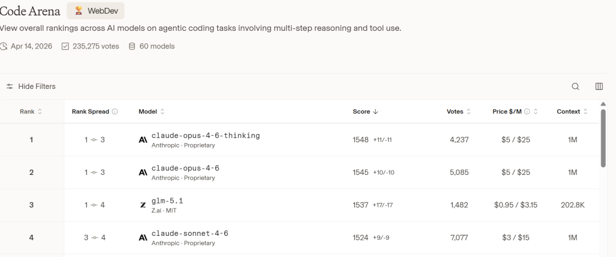Click the scroll-up arrow above the scrollbar
This screenshot has width=616, height=257.
point(603,104)
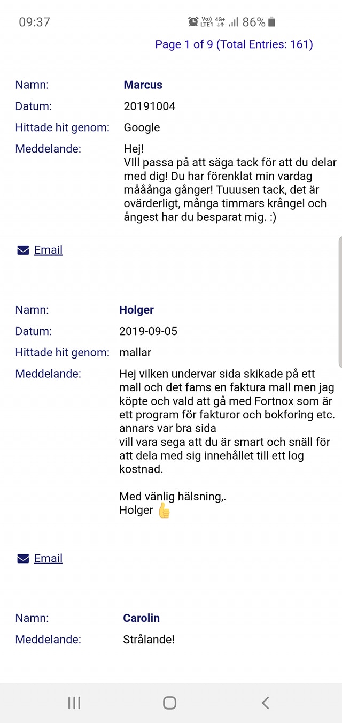This screenshot has height=723, width=342.
Task: Click the Carolin name heading
Action: tap(141, 618)
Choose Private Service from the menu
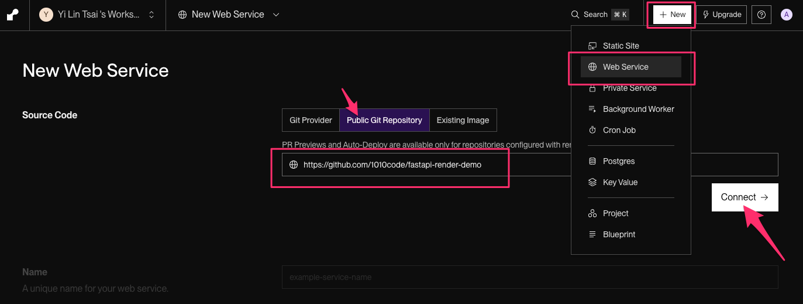Image resolution: width=803 pixels, height=304 pixels. [x=629, y=88]
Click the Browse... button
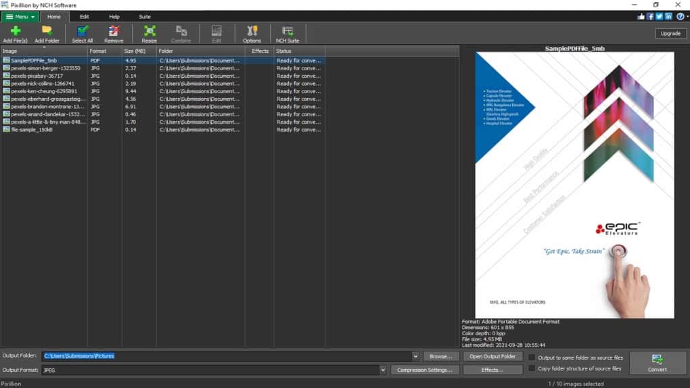This screenshot has width=690, height=388. (x=441, y=356)
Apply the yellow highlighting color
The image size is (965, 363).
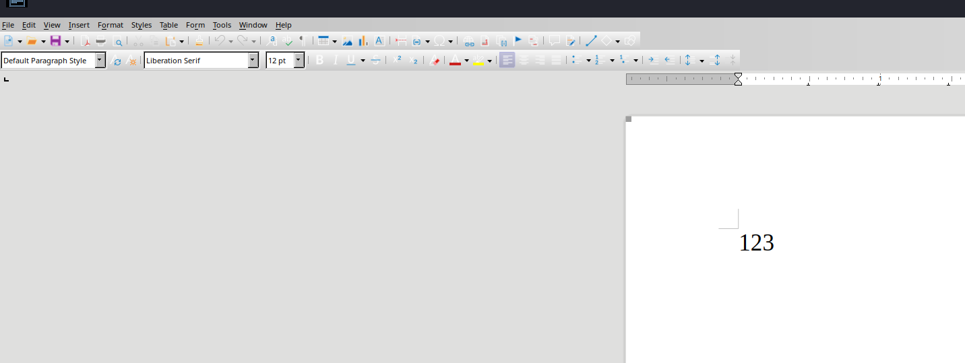(x=478, y=61)
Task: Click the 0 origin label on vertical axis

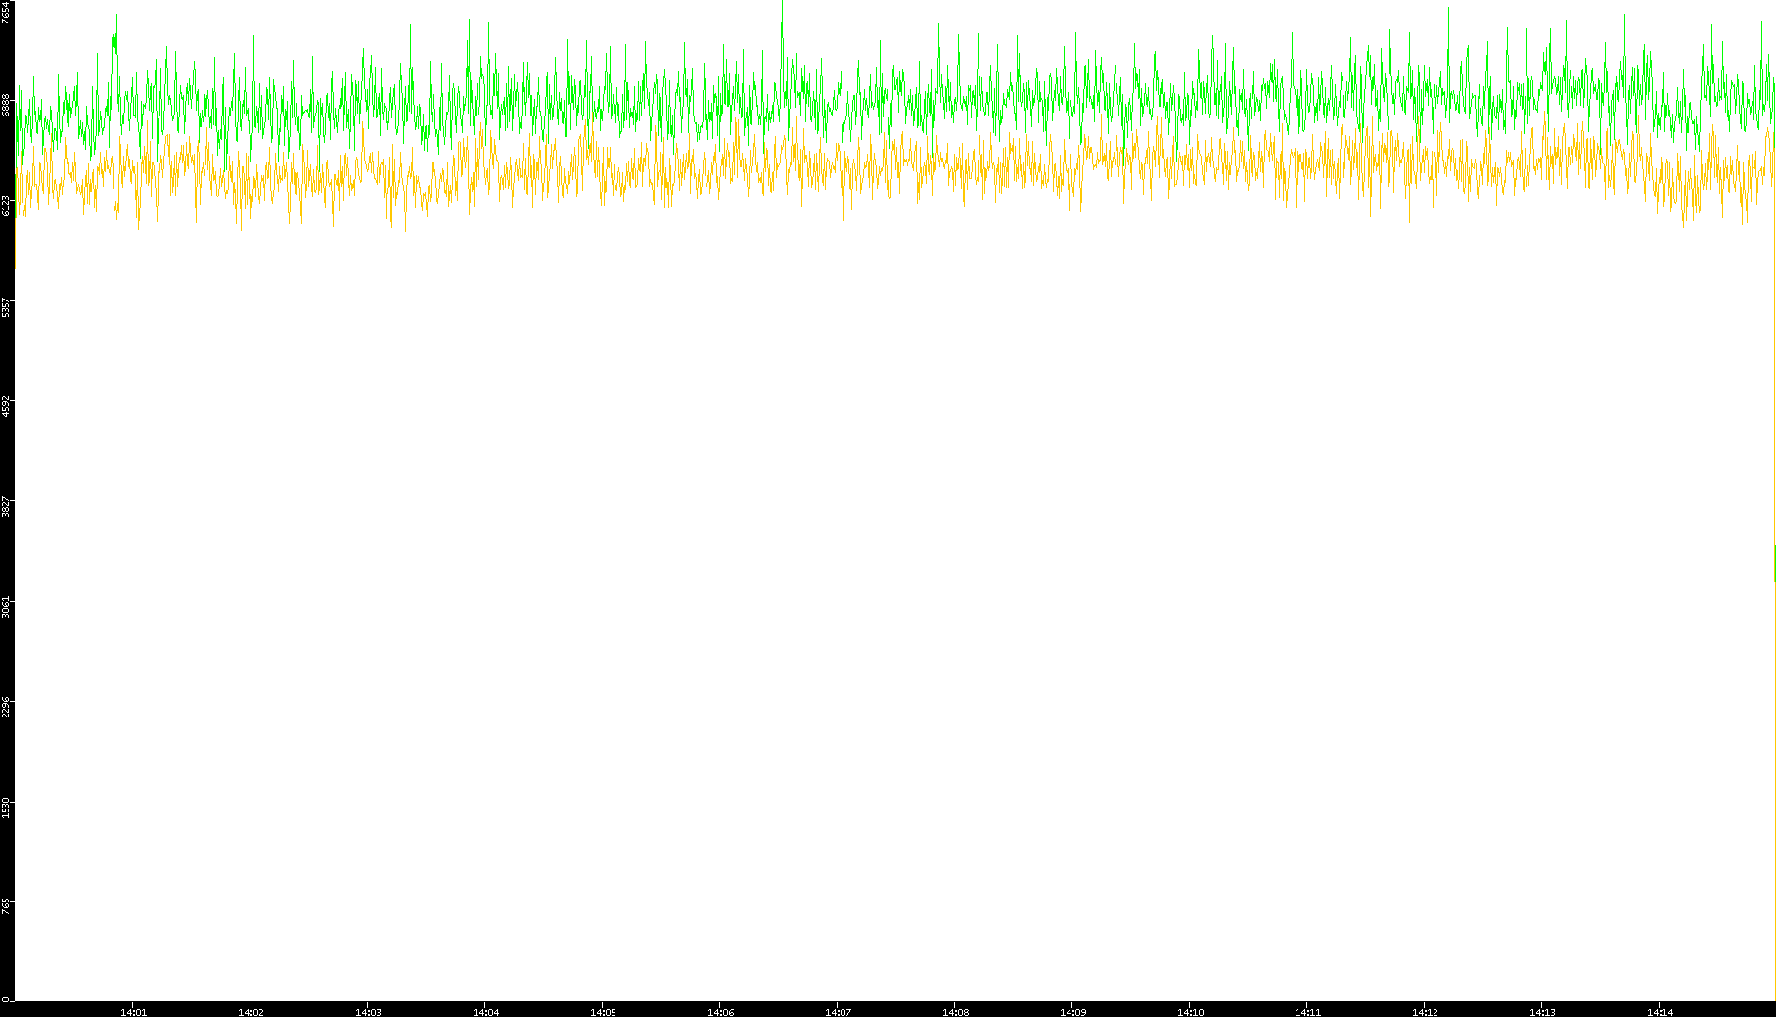Action: (7, 998)
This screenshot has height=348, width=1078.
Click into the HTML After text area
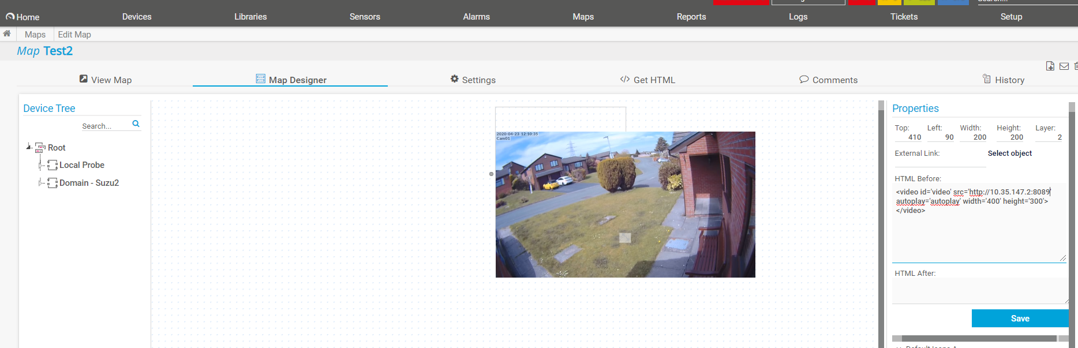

════

WHAT THE TASK ASKS
Exactly the lines from the line with "Task: Click the 0" through the end of the data are to be reproduced, and no picture is to be included.

TASK RESPONSE
Task: Click the 0 origin label on vertical axis

Action: (7, 998)
This screenshot has height=348, width=1078.
Click into the HTML After text area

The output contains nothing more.